Breast Cancer Survivor Reflects on Life-Saving Treatment After Delivering Baby
Sue Swiger's second pregnancy was tinged with anxiety. She had been diagnosed with breast cancer and began treatment days after delivering her daughter, Audrey. After successful treatment at University Hospitals Seidman Cancer Center, she is cancer-free, enjoying her children and her good health.
Swiger had a rapidly growing cancerous tumor that required chemotherapy, surgery, radiation and a year of treatment with trastuzumab (Herceptin), a drug that targets the specific type of breast cancer Swiger had. Her response to chemotherapy was good, and her medical team was able to spare her breast.
Today, Swiger is enrolled in a clinical trial at UH Seidman Cancer Center for a new drug that targets cells that Herceptin does not. By participating in a clinical trial, Swiger could be not only helping her own health but could also be helping other women who will develop breast cancer in the future.
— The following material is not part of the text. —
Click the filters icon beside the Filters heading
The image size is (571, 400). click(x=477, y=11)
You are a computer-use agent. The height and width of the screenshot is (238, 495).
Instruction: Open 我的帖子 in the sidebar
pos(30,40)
“The drugs we investigate in clinical trials could become the standard of care in the future,” says Janice Lyons, MD, director of Breast Cancer Services at UH Seidman Cancer Center.
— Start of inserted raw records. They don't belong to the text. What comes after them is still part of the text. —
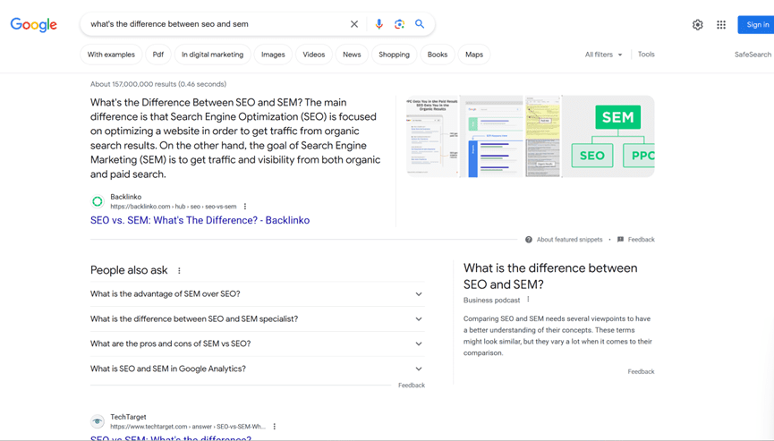Start voice search with the microphone icon
Screen dimensions: 774x441
(x=378, y=24)
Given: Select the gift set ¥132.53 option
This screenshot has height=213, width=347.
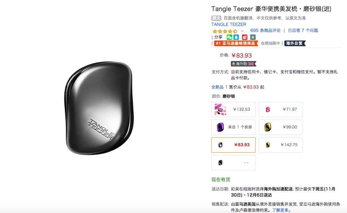Looking at the screenshot, I should click(233, 110).
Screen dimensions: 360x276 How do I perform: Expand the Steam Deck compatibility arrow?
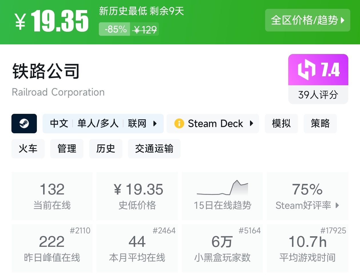pos(251,124)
Swiger is reflective and appreciative. “I had a new baby, a little boy, a phenomenal husband, and I did not want to die,” she says . “Dr. Lyons told me the goal was cure, and that was what I needed to hear. It gave me hope.
“The breast oncology team at Seidman saved my life. To every person along the way, every nice receptionist, everyone who smiled at me and everyone who took the time to make it a better day, thank you.”